[Start of section]
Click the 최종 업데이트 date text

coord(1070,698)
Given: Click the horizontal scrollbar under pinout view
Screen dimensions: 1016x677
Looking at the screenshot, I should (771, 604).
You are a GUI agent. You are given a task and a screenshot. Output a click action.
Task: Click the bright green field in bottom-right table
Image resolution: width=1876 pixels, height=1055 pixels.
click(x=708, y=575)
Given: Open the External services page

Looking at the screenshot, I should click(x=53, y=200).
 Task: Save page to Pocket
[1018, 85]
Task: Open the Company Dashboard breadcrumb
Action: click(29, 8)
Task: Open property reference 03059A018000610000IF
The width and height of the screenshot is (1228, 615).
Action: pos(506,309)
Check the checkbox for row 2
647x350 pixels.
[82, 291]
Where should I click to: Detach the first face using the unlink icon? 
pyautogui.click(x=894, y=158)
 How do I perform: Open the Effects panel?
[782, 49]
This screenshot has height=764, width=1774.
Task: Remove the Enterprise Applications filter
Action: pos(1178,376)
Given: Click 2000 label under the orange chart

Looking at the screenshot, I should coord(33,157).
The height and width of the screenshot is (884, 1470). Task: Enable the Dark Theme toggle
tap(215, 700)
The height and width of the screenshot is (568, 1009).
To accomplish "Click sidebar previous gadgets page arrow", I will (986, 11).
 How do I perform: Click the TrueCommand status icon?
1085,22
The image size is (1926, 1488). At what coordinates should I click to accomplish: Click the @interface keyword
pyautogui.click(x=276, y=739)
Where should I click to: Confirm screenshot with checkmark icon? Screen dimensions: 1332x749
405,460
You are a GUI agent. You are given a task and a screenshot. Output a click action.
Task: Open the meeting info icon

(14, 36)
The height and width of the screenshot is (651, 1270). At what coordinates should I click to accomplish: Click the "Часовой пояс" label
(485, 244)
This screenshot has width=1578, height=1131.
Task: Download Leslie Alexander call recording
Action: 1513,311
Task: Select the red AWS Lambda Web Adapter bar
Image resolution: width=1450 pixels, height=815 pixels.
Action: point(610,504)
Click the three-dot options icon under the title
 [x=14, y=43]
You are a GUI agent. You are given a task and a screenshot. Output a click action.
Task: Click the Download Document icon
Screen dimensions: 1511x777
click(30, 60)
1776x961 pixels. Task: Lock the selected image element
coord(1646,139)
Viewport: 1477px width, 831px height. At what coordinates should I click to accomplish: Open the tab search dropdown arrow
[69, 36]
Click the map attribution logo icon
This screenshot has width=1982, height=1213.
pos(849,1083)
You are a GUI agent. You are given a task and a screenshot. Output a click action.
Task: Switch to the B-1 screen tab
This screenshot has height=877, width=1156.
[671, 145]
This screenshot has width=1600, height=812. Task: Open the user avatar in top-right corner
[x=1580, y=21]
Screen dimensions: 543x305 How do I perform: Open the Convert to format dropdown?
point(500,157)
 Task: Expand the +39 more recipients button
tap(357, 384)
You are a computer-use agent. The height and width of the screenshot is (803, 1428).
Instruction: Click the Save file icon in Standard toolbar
[End of section]
The answer must be an exact copy of every record above.

Click the 최종 업데이트 date text

coord(1070,698)
Given: Click the horizontal scrollbar under pinout view
Screen dimensions: 1016x677
Looking at the screenshot, I should (771, 604).
You are a GUI agent. You are given a task and a screenshot. Output a click action.
Task: Click the bright green field in bottom-right table
Image resolution: width=1876 pixels, height=1055 pixels.
click(x=708, y=575)
Given: Open the External services page

Looking at the screenshot, I should click(x=53, y=200).
 Task: Save page to Pocket
[1018, 85]
Task: Open the Company Dashboard breadcrumb
Action: click(29, 8)
Task: Open property reference 03059A018000610000IF
The width and height of the screenshot is (1228, 615).
Action: pos(506,309)
Check the checkbox for row 2
647x350 pixels.
[82, 291]
Where should I click to: Detach the first face using the unlink icon? 
pyautogui.click(x=894, y=158)
 How do I perform: Open the Effects panel?
[782, 49]
This screenshot has height=764, width=1774.
Task: Remove the Enterprise Applications filter
Action: pos(1178,376)
Given: Click 2000 label under the orange chart

Looking at the screenshot, I should coord(33,157).
The height and width of the screenshot is (884, 1470). Task: Enable the Dark Theme toggle
tap(215, 700)
The height and width of the screenshot is (568, 1009).
To accomplish "Click sidebar previous gadgets page arrow", I will (986, 11).
 How do I perform: Click the TrueCommand status icon?
1085,22
The image size is (1926, 1488). At what coordinates should I click to accomplish: Click the @interface keyword
pyautogui.click(x=276, y=739)
Where should I click to: Confirm screenshot with checkmark icon? Screen dimensions: 1332x749
405,460
You are a GUI agent. You are given a task and a screenshot. Output a click action.
Task: Open the meeting info icon

(14, 36)
The height and width of the screenshot is (651, 1270). At what coordinates should I click to accomplish: Click the "Часовой пояс" label
(485, 244)
This screenshot has width=1578, height=1131.
Task: Download Leslie Alexander call recording
Action: 1513,311
Task: Select the red AWS Lambda Web Adapter bar
Image resolution: width=1450 pixels, height=815 pixels.
Action: point(610,504)
Click the three-dot options icon under the title
 [x=14, y=43]
You are a GUI agent. You are given a task and a screenshot. Output a click action.
Task: Click the Download Document icon
Screen dimensions: 1511x777
click(30, 60)
1776x961 pixels. Task: Lock the selected image element
coord(1646,139)
Viewport: 1477px width, 831px height. At what coordinates should I click to accomplish: Open the tab search dropdown arrow
[69, 36]
Click the map attribution logo icon
This screenshot has width=1982, height=1213.
pos(849,1083)
You are a GUI agent. You are given a task and a screenshot. Output a click action.
Task: Switch to the B-1 screen tab
This screenshot has height=877, width=1156.
[671, 145]
This screenshot has width=1600, height=812. Task: Open the user avatar in top-right corner
[x=1580, y=21]
Screen dimensions: 543x305 How do I perform: Open the Convert to format dropdown?
point(500,157)
 Task: Expand the +39 more recipients button
tap(357, 384)
You are a computer-use agent. The height and width of the screenshot is (803, 1428).
Instruction: Click the Save file icon in Standard toolbar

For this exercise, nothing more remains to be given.